I am a big fan of action in a lure. I grant you that my crayfish have little action of their own, but even then I like to see the claws moving when I work it. On lures like this, action is imparted by the rod and I am aiming, as always, to replicate the natural behaviour of what my lure represents. Shads are, as far as I am concerned, swimming fish and as such they work best when their tails are wagging. Several people over the years have told me that they still catch fish on lures that have had the tails bitten off and therefore it is not important - really? So cut the tails off your new lures then if it is better. Nobody but nobody ever cuts the tails off of the shads to improve them  - do they?
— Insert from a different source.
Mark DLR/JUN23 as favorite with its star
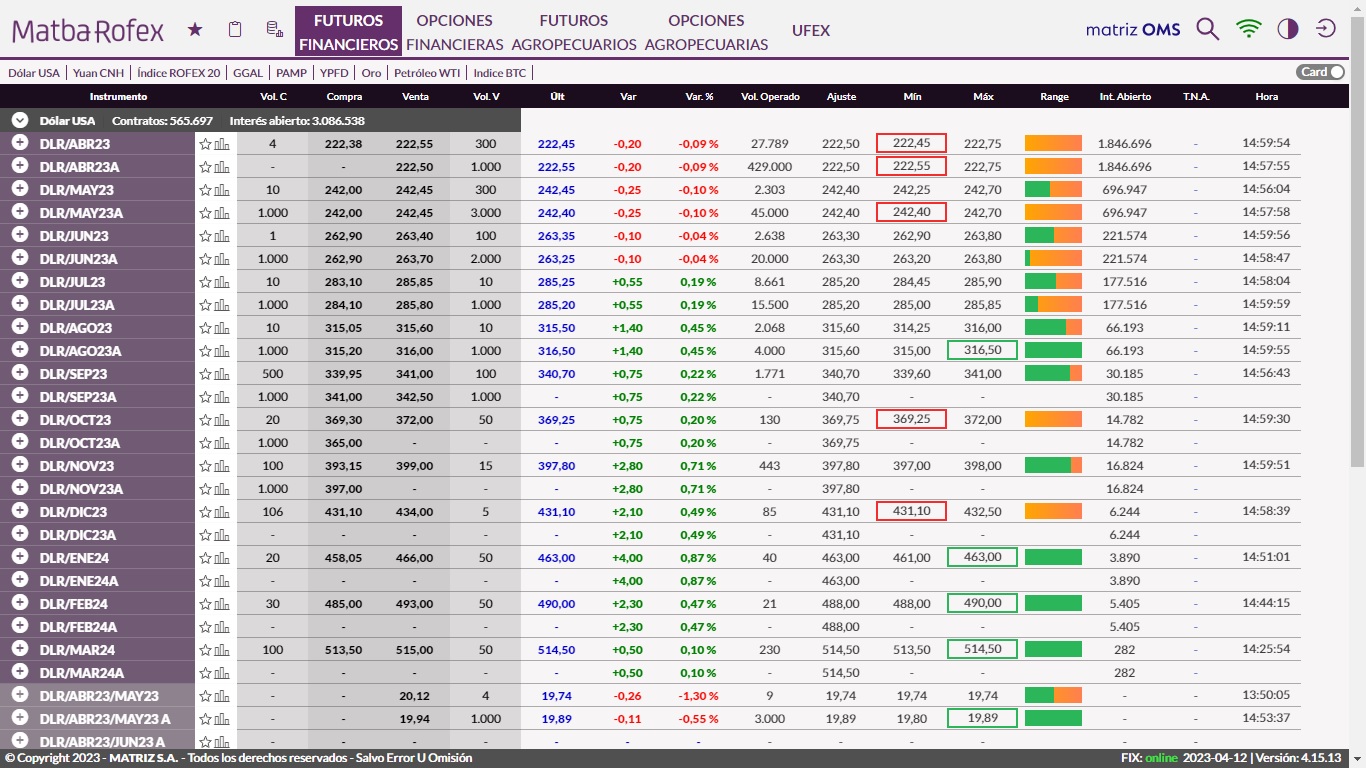 206,236
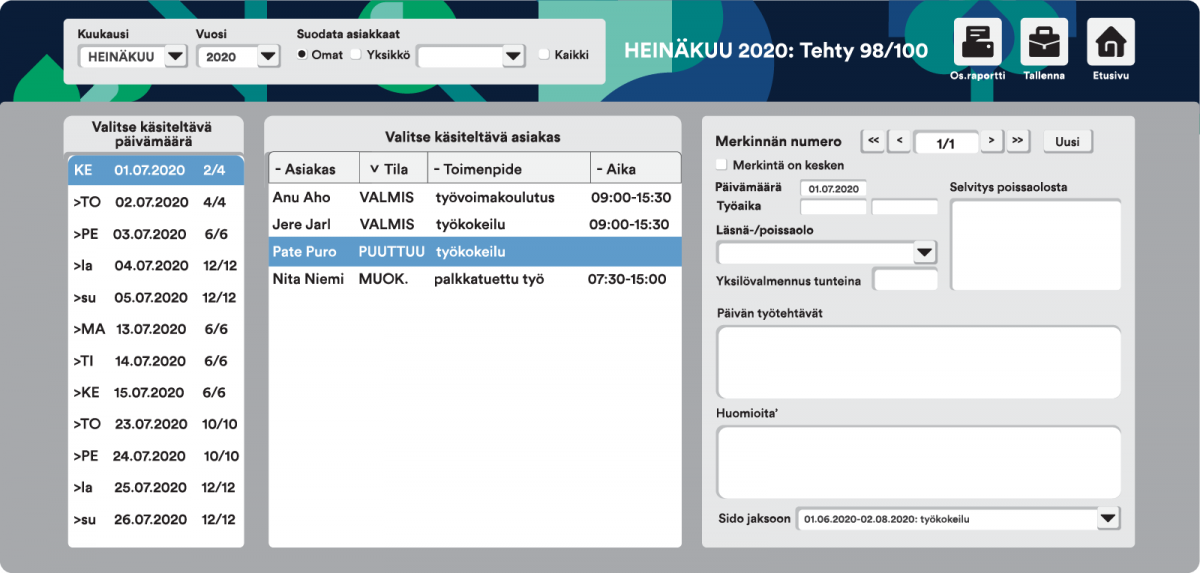Click the Päivän työtehtävät text field
1200x573 pixels.
coord(918,361)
I want my baits to be as effective as possible, not to ‘still work’ now and then.

 

It may be that I have been side-tracked here, but the point is I feel it is important to offer the fish a lure that gives them what they want. Two weeks ago, I wrote, “Just now I am in crayfish mode, so that is what they get. Like it or lump it , until I see somebody catching more than me that is.”

Today proved that putting too much faith in your own abilities is fraught with danger. It is the fish that ultimately decide how we fish, not us; assuming we want to catch as many as possible that is. Sometimes it is just nice to fish a certain way or to persevere with a new method in order to learn more about and become more effective at using it. Whatever the excuse it always comes back to the same thing. If they want it up in the water, then the crayfish dragged through the silt, no matter how well it worked a fortnight ago is a waste of time.
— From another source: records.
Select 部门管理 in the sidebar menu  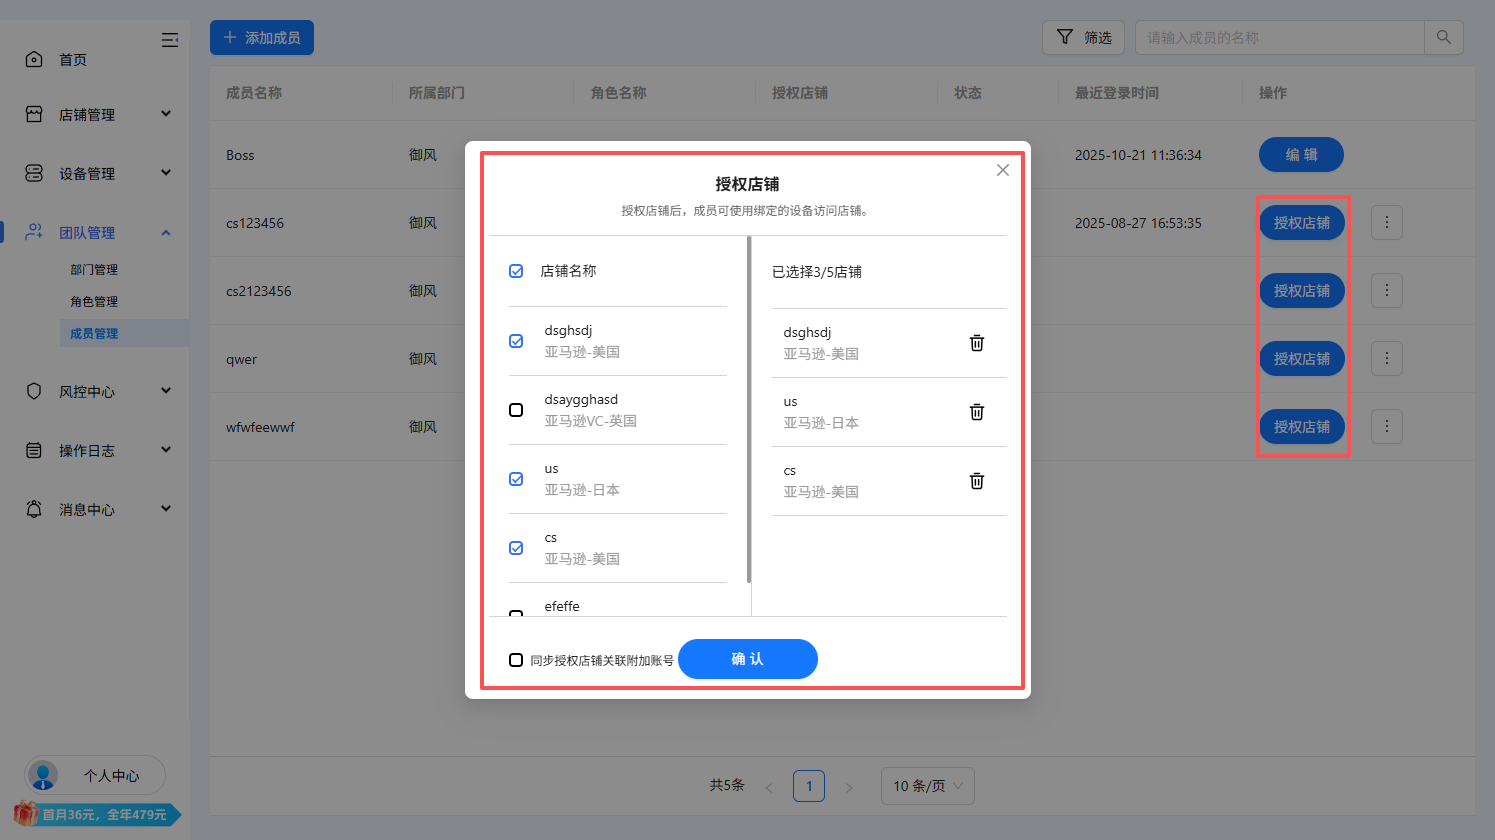click(95, 269)
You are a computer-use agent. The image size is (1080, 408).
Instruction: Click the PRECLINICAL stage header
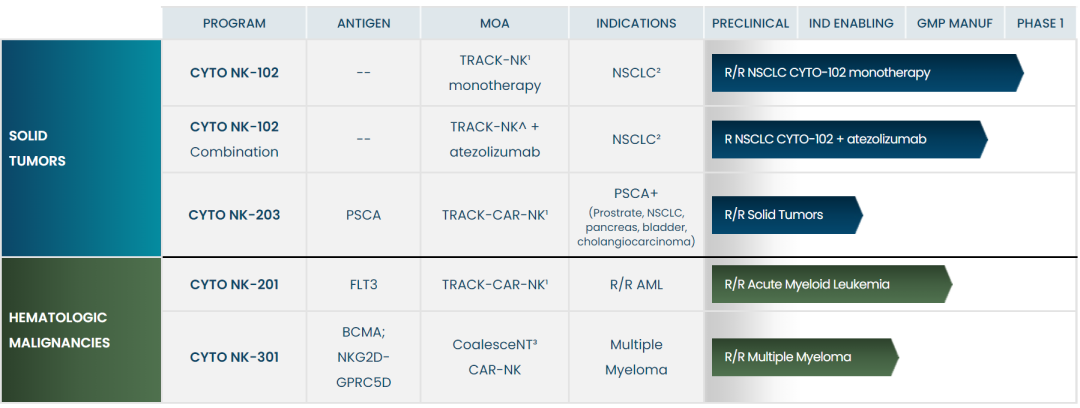click(751, 23)
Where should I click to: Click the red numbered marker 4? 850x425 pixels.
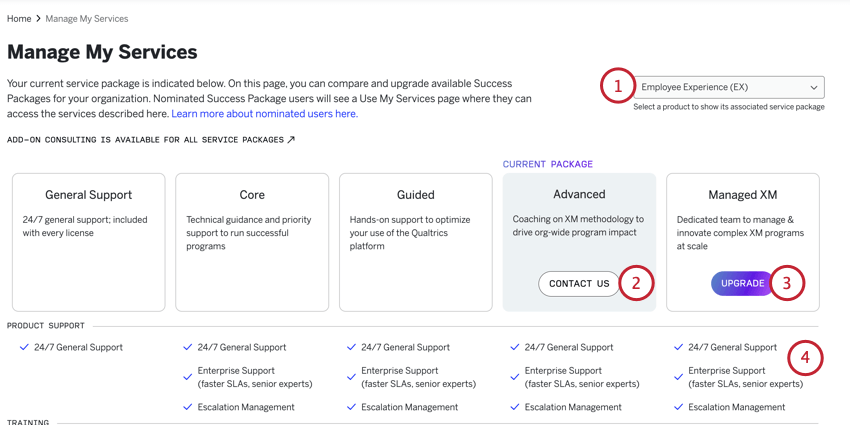tap(805, 358)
Our original intention was to fish a new stretch, but the weather forecast was so bad that we settled for a safe bet instead. Now that we had been proved wrong in our assumption that it would be hard, and when the fishing slowed up at around mid-morning, we moved  a few hundred yards further up the canal to try a section that has never produced for us before. We figured that if we could catch in one spot, then the time was ripe to try another nearby that had proved fruitless in the past. Again my presumptions let me down. I really should have fished this section with little baits for perch to give me the maximum opportunity of a catch, but didn’t have the gear with me. Now all I have done is reinforced the idea in my mind that this bit is a waste of time.

 

It probably is but how does that work? One side of the bridge takes are easy to come by then it is at least a mile before we get to another stretch that produces. Go in the opposite direction and we have five miles of unbroken productive fishing. Miss that mile out and we are back on the fish again, yet the dead bit is at the top of the hill and water flows away from it in both directions. It can hardly be a water quality issue.
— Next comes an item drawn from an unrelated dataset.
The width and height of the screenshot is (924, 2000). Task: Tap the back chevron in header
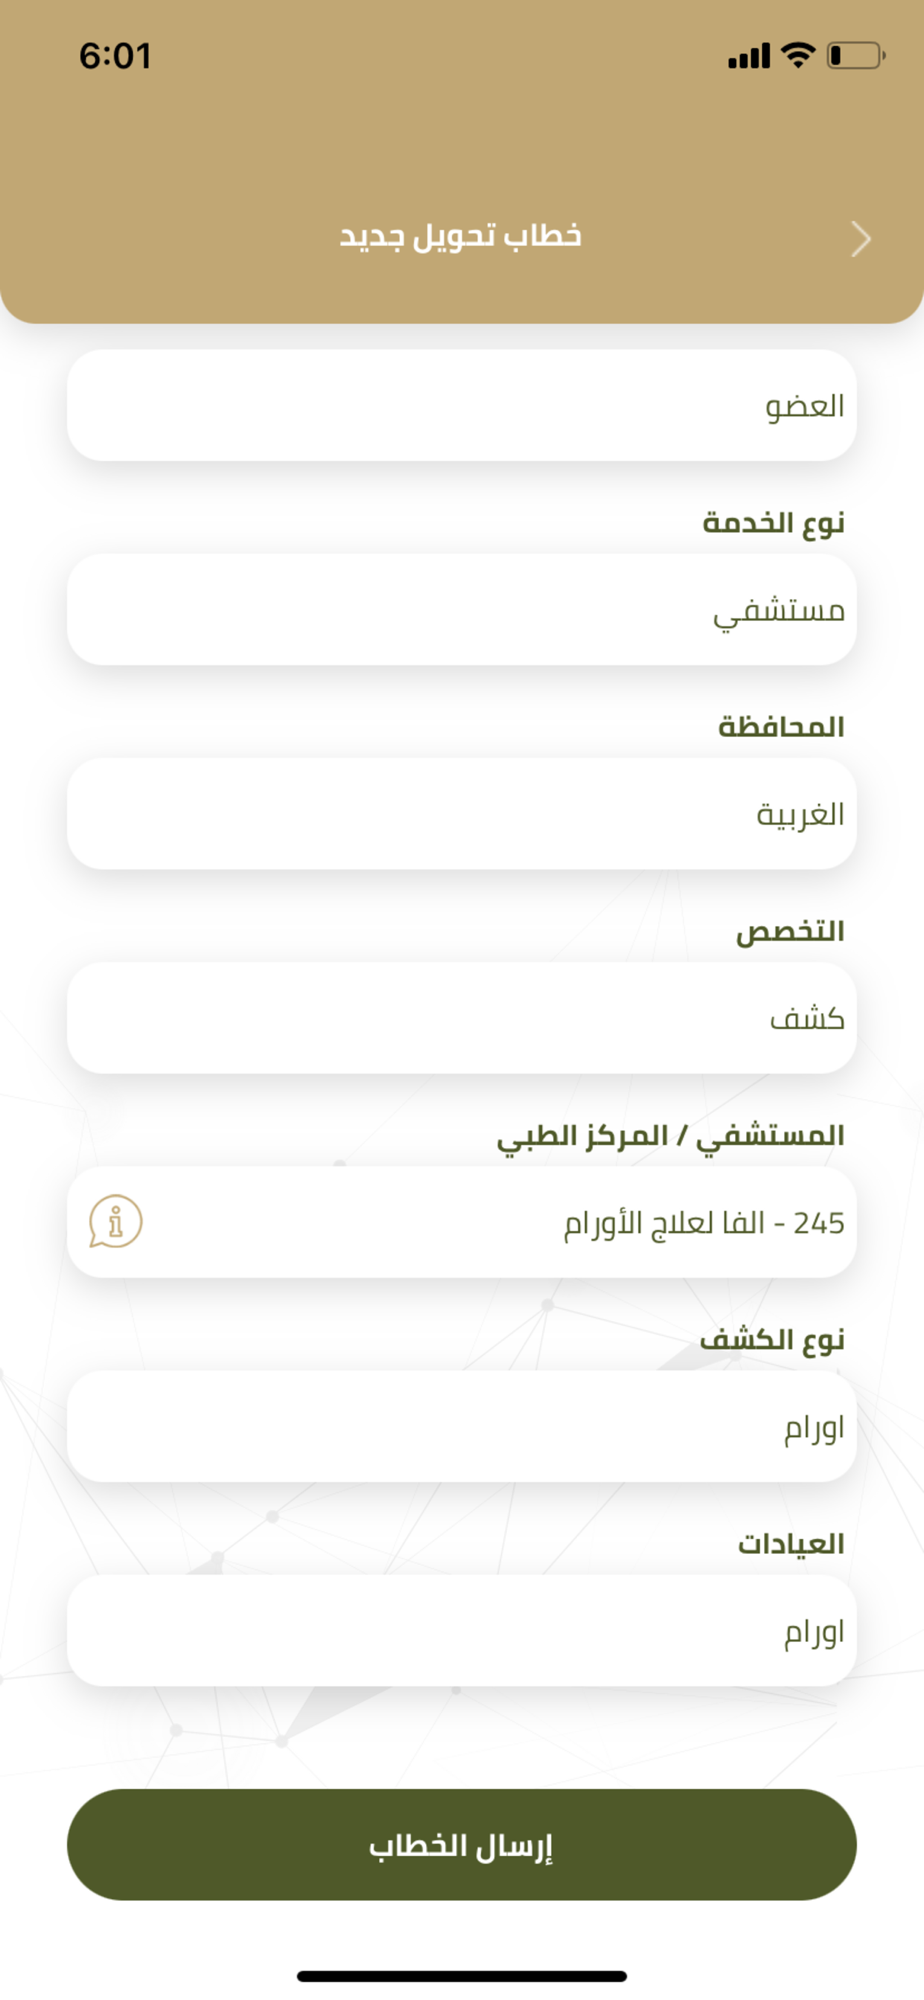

Whatever the reason, we headed back and worked our way towards the pub. Pete just kept getting takes, I just kept getting cold and frustrated. I don’t know how many we missed or lost before getting to grips with what the fishes wanted, but Pete caught twice as many as I did. We caught 10 Zs to 4lbs, 2 jack pike and 4 perch to 1.5 lbs on 2” and 3” kopytos, 3” quantum battle shads, 3” hammer shads and 4” daiwa tournament shads fished weedless and just one small Z on 4” Lindy craws, which I suggest shows exactly what they wanted given that I used the crayfish for most of the morning.

By noon, it was howling, and the rain was setting in properly, so we headed back for lunch. By the time we had trekked back to the motor, the wind was so strong we had a job to walk into it. This has been the strangest winter I can ever remember, but we shouldn’t complain too much. We have not had the trials that some poor folks have been and still are going through in the South-West for example. The fishing has been like the curate’s egg, good in parts. Loads of fish, but not as many 2lbs plus perch as last year. I suspect that they just haven’t shoaled up as tight as they usually seem to in hard weather. Autumn has been running since October  and this has been classic autumn fishing for us.